(Word and element locating data)
---------------

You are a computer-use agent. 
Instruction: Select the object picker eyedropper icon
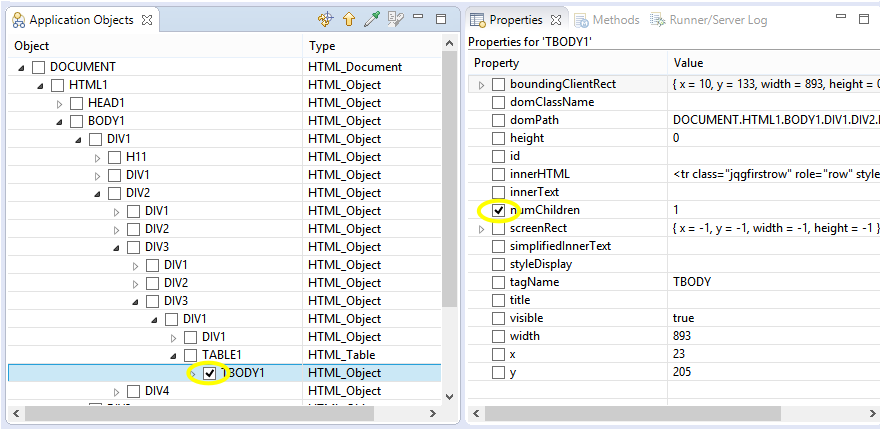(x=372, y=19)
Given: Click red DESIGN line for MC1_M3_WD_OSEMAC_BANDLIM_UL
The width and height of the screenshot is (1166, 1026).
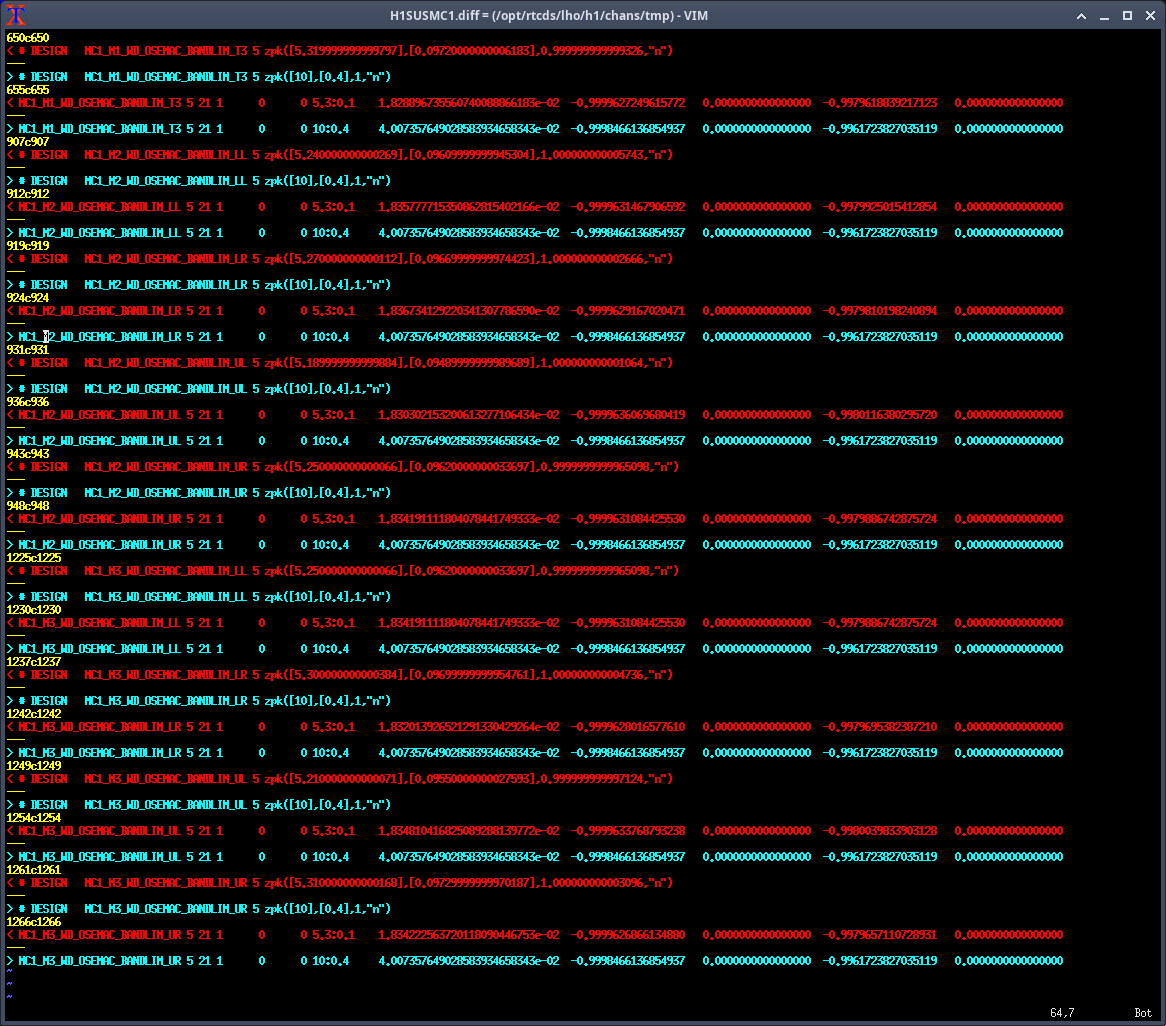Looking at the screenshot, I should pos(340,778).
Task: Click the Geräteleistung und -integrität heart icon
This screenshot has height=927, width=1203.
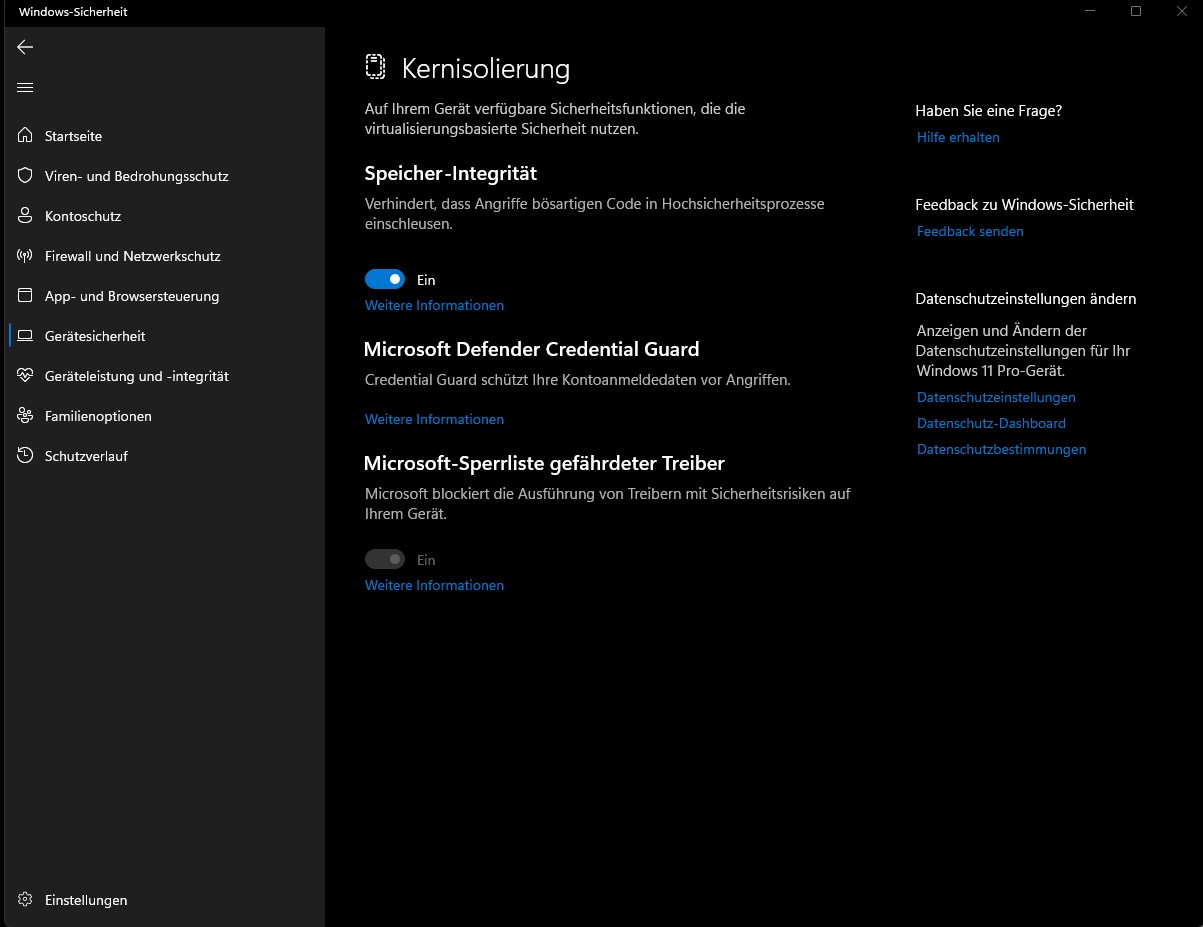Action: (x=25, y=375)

---------------

### TASK PROMPT:
Arrange the data above as a two-column CSV with the header row input,output: one row per answer, the preceding text in input and the answer in output. Quote every field, replace line breaks with spaces, and omit the pictures.

### TASK ANSWER:
input,output
"You are a computer-use agent. Instruction: Select the object picker eyedropper icon","(x=372, y=19)"
"Given: Click red DESIGN line for MC1_M3_WD_OSEMAC_BANDLIM_UL The width and height of the screenshot is (1166, 1026).","Looking at the screenshot, I should pos(340,778)."
"Task: Click the Geräteleistung und -integrität heart icon This screenshot has height=927, width=1203.","Action: (x=25, y=375)"